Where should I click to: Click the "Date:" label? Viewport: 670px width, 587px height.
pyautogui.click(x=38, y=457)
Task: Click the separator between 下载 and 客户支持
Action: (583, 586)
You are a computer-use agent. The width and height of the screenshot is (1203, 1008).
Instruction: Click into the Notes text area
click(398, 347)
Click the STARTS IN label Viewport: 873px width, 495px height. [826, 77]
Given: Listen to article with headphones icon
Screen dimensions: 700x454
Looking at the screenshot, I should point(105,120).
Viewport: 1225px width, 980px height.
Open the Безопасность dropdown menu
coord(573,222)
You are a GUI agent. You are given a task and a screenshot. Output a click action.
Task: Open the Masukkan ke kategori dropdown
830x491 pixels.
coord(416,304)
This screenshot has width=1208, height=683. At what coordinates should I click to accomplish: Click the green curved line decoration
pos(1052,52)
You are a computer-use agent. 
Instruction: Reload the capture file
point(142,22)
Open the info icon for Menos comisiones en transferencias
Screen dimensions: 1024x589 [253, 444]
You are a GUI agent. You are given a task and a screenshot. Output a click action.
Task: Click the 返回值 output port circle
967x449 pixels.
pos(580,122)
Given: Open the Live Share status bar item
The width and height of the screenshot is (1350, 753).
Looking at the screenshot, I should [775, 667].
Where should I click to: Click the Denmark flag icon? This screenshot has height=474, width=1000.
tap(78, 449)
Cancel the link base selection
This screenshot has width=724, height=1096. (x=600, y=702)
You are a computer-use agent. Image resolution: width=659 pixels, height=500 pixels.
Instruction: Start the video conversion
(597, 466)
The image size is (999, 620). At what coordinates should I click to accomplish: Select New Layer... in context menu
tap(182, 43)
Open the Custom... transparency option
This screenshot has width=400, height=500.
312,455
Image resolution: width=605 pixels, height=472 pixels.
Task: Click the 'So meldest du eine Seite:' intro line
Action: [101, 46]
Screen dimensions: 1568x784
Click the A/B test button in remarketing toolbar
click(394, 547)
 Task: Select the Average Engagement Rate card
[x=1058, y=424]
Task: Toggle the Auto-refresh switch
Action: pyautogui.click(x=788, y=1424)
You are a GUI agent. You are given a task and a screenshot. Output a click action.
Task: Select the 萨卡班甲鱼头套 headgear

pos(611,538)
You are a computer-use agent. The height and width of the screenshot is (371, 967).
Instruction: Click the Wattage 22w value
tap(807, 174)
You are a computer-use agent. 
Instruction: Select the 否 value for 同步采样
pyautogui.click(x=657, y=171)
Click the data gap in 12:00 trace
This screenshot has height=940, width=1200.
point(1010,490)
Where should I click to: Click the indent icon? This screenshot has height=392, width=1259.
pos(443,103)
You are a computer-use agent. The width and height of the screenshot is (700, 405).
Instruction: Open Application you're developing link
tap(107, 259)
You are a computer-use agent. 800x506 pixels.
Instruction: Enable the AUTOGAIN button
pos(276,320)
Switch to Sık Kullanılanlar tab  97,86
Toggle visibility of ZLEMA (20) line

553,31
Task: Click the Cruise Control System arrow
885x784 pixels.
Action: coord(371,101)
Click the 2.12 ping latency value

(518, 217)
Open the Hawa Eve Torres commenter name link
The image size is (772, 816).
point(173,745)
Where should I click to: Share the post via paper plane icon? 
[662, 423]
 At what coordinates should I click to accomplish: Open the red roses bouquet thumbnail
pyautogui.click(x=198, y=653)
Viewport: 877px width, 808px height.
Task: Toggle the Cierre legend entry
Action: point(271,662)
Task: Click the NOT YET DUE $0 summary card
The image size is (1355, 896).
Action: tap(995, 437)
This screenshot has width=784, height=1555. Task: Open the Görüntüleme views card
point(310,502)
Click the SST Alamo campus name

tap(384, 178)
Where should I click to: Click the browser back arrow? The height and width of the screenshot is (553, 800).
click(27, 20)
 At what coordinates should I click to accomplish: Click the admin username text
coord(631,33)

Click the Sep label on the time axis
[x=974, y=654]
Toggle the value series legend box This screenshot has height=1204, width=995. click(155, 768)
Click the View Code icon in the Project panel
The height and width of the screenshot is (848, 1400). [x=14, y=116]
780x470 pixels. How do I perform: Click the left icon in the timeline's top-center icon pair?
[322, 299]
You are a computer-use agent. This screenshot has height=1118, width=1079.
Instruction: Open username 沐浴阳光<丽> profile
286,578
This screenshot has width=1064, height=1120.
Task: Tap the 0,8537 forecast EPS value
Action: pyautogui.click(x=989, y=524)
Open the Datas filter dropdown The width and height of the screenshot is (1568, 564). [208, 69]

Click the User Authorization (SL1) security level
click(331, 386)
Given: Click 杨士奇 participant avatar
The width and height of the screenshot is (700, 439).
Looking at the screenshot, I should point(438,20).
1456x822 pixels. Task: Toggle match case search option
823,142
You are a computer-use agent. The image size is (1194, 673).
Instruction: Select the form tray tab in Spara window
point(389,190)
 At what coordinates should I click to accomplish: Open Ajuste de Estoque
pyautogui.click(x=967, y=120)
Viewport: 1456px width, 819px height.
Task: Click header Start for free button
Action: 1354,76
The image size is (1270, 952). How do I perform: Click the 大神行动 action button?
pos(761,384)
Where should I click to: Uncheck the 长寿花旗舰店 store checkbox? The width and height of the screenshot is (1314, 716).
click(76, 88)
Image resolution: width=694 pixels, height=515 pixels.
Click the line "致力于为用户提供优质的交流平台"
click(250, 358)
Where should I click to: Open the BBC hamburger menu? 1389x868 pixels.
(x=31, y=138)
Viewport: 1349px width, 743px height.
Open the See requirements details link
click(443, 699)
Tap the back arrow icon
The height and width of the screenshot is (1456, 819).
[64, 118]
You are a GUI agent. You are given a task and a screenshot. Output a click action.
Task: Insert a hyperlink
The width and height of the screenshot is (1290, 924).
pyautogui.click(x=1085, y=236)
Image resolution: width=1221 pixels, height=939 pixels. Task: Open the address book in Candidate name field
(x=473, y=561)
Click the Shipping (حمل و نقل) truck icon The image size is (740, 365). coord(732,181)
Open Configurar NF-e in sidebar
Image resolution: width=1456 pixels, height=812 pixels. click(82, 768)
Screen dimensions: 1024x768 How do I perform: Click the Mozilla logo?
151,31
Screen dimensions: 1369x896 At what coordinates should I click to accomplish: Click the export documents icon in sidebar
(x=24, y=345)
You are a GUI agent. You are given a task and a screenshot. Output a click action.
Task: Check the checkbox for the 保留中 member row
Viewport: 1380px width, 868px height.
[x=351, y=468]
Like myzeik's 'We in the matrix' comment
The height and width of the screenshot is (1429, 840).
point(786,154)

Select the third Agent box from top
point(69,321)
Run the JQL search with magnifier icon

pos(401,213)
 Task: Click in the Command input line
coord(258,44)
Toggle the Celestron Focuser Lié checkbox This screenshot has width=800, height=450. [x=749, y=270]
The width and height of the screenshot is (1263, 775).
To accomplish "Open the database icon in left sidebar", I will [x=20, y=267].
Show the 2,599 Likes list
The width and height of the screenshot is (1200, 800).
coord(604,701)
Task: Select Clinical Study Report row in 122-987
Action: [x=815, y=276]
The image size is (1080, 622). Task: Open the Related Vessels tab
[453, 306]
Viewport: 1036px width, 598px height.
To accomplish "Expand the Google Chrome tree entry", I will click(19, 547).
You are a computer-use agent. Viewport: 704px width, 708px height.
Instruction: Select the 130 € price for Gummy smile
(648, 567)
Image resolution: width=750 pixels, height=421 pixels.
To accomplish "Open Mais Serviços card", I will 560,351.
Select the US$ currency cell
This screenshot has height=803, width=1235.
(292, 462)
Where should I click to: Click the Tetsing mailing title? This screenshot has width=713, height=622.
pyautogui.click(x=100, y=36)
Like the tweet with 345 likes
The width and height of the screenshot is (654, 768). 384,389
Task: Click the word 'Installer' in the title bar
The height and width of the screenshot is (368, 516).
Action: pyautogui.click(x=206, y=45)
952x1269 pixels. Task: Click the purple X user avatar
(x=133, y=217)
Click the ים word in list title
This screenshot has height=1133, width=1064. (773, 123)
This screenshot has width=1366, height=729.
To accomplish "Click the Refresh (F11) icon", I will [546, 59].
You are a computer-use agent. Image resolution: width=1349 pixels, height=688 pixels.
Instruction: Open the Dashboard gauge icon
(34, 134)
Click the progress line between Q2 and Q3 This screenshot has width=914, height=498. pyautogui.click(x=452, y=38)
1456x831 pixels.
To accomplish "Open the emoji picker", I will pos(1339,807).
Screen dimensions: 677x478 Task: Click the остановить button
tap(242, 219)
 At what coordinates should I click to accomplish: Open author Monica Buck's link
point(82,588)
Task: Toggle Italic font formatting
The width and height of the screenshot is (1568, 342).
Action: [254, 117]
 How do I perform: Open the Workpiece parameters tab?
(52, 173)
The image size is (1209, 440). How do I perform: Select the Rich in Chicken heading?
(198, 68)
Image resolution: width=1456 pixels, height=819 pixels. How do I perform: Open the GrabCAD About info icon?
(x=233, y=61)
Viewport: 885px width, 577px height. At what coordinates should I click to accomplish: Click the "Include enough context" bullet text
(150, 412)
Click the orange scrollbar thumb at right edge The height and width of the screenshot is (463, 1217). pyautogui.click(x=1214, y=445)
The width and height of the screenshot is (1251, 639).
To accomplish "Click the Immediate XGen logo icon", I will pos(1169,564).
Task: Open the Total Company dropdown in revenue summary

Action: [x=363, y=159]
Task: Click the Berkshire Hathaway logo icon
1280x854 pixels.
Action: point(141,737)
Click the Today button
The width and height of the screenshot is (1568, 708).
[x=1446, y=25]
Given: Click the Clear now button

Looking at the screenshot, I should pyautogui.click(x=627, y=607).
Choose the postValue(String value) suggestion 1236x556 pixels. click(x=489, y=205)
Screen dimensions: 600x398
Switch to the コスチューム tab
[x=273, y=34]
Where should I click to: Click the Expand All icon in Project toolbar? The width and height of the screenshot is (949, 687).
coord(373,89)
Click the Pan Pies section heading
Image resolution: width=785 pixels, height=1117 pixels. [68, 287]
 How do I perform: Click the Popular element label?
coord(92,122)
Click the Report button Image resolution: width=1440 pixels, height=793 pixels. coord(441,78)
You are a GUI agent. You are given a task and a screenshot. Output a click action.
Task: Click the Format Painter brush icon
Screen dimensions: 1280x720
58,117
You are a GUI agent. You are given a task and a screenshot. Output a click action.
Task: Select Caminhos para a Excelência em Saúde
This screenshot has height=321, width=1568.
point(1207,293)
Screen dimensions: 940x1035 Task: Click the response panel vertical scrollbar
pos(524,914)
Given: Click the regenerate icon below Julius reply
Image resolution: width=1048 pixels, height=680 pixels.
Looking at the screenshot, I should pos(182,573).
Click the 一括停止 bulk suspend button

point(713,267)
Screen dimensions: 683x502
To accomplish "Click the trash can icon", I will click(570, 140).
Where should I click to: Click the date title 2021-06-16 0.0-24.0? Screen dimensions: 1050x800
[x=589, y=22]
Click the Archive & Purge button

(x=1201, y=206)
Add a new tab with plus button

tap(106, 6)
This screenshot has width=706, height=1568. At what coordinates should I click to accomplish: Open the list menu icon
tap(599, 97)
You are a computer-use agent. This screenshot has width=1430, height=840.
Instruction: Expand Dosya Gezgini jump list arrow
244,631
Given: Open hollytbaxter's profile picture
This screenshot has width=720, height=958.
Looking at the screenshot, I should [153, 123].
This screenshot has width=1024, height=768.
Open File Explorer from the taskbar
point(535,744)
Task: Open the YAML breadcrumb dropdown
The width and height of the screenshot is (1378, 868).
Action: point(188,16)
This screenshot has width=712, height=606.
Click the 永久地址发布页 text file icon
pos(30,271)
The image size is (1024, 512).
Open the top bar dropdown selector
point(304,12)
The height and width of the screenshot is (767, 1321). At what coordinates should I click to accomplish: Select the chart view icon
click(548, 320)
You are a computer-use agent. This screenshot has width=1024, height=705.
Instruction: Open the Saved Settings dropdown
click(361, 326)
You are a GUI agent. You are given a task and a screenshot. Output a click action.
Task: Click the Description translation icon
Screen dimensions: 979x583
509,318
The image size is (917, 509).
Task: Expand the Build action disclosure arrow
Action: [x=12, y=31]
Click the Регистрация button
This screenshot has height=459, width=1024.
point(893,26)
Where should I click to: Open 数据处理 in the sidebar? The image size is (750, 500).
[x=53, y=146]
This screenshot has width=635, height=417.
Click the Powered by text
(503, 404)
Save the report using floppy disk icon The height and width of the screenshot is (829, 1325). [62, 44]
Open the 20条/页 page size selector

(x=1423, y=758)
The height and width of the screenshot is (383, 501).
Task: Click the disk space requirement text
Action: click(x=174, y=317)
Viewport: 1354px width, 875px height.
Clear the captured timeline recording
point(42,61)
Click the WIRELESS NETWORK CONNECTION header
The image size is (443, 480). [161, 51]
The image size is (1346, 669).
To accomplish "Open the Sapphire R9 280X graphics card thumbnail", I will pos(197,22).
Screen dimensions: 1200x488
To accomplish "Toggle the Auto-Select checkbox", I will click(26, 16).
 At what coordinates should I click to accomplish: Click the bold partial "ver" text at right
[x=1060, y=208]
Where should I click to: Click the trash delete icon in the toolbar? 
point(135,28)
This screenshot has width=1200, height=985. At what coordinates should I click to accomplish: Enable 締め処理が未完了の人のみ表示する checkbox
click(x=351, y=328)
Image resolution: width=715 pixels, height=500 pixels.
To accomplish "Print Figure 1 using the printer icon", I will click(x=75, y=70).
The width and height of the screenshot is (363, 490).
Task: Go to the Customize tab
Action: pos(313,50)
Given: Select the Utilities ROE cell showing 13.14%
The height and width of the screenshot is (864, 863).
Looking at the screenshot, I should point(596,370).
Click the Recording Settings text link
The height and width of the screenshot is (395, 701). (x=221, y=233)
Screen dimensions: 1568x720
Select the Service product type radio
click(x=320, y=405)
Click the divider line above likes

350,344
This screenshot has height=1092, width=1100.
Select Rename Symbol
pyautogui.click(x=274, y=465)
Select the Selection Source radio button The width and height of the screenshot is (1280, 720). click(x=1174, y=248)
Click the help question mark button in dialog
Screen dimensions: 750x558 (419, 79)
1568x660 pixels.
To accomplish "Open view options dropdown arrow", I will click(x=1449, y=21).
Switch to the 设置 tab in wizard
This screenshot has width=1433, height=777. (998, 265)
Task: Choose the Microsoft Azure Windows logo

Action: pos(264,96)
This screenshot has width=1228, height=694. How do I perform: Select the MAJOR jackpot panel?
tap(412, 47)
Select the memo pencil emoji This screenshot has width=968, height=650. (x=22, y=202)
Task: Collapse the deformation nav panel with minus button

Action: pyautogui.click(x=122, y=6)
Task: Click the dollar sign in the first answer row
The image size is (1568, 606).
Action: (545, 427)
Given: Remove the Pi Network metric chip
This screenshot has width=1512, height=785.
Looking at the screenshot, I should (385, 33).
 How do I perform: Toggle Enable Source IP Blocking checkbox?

· · · · · · ·

Assignment:
Within the listing above, the range opens at the line with "admin username text" and closes at the line with "Toggle the value". Reproduce exactly the lines of that range, including both ends.

Response area:
 At what coordinates should I click to accomplish: Click the admin username text
coord(631,33)

Click the Sep label on the time axis
[x=974, y=654]
Toggle the value series legend box This screenshot has height=1204, width=995. click(155, 768)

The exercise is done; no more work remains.